Excerpt provided:
..........

Re: [jibx-users] (Un)MarshallingContext bad performance

Dennis Sosnoski Thu, 30 Aug 2007 14:01:46 -0700

Right you are, Francois - I checked with Joe Bowbeer, and at his
suggestion on the JavaMemoryModel list, and everyone agrees that using a
static array of classes will work properly due to the special nature of
the Class class.


I'll add the whitespace escapes into the attribute writing for 1.1.6. I
don't think the JDOM stuff is used much, so I'll pass on those unless
you're inclined to make sure it works properly with namespaces and then
contribute it.

Thanks again for your research into the issues! I don't want major code
changes for 1.1.6, but will try to include some of the improvements into
1.2.

..........

(Rows for locating described items)
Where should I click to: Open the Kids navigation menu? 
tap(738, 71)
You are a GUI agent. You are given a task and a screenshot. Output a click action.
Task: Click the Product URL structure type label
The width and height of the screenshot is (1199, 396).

..........

Challenges:
(1) Format the rows above for locating described items as a Markdown table with the columns No. and Line. Number each line and omit blank lines.
(2) Please resume the mailing-list reply on JiBX (Un)MarshallingContext performance, continuing past its last sentence.

The replies:
(1)
| No. | Line |
|---|---|
| 1 | Where should I click to: Open the Kids navigation menu?  |
| 2 | tap(738, 71) |
| 3 | You are a GUI agent. You are given a task and a screenshot. Output a click action. |
| 4 | Task: Click the Product URL structure type label |
| 5 | The width and height of the screenshot is (1199, 396). |

(2)
  - Dennis

Dennis M. Sosnoski
SOA and Web Services in Java
Training and Consulting
http://www.sosnoski.com - http://www.sosnoski.co.nz
Seattle, WA +1-425-939-0576 - Wellington, NZ +64-4-298-6117



Francois Valdy wrote:
> Hi Dennis,
>
> although I may be wrong on the subject (my memory model comes more
> from C/C++ understanding than Java knowledge), I thought object
> content was garanteed for final or volatile fields without the need of
> synchronization.
>
> I think that's more than enough for a Class object, but once again,
> feel free to correct me.
>
> On a separate note, here is the list of side-optimizations I also did
> (only by overridding JIBX objects, not directly in JIBX code this
> time):
>
>  - DualXMLWriter to write a JDOM object and the corresponding String
> in one go (not sure how it behaves with namespaces however because of
> openNamespaces(...)).
>
>  - JibxJDOMWriter:
>   o Skips most of XML character validation (takes a hell of a time,
> and not needed for me)
>   o getNamespace() should check for empty prefix/uri and return
> Namespace.NO_NAMESPACE (jdom version being .... damn slow)
>
>  - JibxStringReader, non synchronized version of StringReader (also
> never closed, to allow multiple consequent unmarshall from the same
> StringReader, very usefull for custom collection unmarshalling)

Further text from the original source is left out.